## AIM OF THE EXERCISE
Retyping each entry exactly is the whole task.

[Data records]
============

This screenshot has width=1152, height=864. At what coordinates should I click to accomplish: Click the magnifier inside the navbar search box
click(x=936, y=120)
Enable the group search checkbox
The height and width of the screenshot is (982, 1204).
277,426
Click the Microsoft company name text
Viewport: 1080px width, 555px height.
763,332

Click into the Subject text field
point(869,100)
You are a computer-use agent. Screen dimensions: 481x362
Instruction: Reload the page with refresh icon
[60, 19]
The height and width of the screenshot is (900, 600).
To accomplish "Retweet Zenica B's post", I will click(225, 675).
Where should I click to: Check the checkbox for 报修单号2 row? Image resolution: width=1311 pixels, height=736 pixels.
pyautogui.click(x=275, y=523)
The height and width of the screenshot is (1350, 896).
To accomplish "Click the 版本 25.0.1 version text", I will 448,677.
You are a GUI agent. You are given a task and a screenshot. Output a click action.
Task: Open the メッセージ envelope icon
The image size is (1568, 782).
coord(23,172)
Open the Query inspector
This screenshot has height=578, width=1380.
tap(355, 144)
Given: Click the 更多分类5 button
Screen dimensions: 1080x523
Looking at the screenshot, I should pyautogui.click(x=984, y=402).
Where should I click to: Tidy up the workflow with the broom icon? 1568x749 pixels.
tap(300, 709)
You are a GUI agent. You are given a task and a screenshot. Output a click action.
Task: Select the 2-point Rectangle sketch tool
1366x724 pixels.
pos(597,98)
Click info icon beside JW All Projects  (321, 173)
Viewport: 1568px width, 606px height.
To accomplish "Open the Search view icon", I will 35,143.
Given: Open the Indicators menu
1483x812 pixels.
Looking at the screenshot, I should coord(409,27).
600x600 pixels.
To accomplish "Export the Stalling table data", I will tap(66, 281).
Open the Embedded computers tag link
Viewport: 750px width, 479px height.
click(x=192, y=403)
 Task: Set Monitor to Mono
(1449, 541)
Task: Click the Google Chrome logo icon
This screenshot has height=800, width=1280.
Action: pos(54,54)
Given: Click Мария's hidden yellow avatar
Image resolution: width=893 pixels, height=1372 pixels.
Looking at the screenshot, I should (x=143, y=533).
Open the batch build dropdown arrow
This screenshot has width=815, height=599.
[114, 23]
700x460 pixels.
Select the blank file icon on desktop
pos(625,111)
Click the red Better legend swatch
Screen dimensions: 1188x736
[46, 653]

============

## ANSWER SECTION
This screenshot has width=1152, height=864. At what coordinates should I click to accomplish: Click the magnifier inside the navbar search box
click(x=936, y=120)
Enable the group search checkbox
The height and width of the screenshot is (982, 1204).
277,426
Click the Microsoft company name text
Viewport: 1080px width, 555px height.
763,332

Click into the Subject text field
point(869,100)
You are a computer-use agent. Screen dimensions: 481x362
Instruction: Reload the page with refresh icon
[60, 19]
The height and width of the screenshot is (900, 600).
To accomplish "Retweet Zenica B's post", I will click(225, 675).
Where should I click to: Check the checkbox for 报修单号2 row? Image resolution: width=1311 pixels, height=736 pixels.
pyautogui.click(x=275, y=523)
The height and width of the screenshot is (1350, 896).
To accomplish "Click the 版本 25.0.1 version text", I will 448,677.
You are a GUI agent. You are given a task and a screenshot. Output a click action.
Task: Open the メッセージ envelope icon
The image size is (1568, 782).
coord(23,172)
Open the Query inspector
This screenshot has height=578, width=1380.
tap(355, 144)
Given: Click the 更多分类5 button
Screen dimensions: 1080x523
Looking at the screenshot, I should pyautogui.click(x=984, y=402).
Where should I click to: Tidy up the workflow with the broom icon? 1568x749 pixels.
tap(300, 709)
You are a GUI agent. You are given a task and a screenshot. Output a click action.
Task: Select the 2-point Rectangle sketch tool
1366x724 pixels.
pos(597,98)
Click info icon beside JW All Projects  (321, 173)
Viewport: 1568px width, 606px height.
To accomplish "Open the Search view icon", I will 35,143.
Given: Open the Indicators menu
1483x812 pixels.
Looking at the screenshot, I should coord(409,27).
600x600 pixels.
To accomplish "Export the Stalling table data", I will tap(66, 281).
Open the Embedded computers tag link
Viewport: 750px width, 479px height.
click(x=192, y=403)
 Task: Set Monitor to Mono
(1449, 541)
Task: Click the Google Chrome logo icon
This screenshot has height=800, width=1280.
Action: pos(54,54)
Given: Click Мария's hidden yellow avatar
Image resolution: width=893 pixels, height=1372 pixels.
Looking at the screenshot, I should (x=143, y=533).
Open the batch build dropdown arrow
This screenshot has width=815, height=599.
[114, 23]
700x460 pixels.
Select the blank file icon on desktop
pos(625,111)
Click the red Better legend swatch
Screen dimensions: 1188x736
[46, 653]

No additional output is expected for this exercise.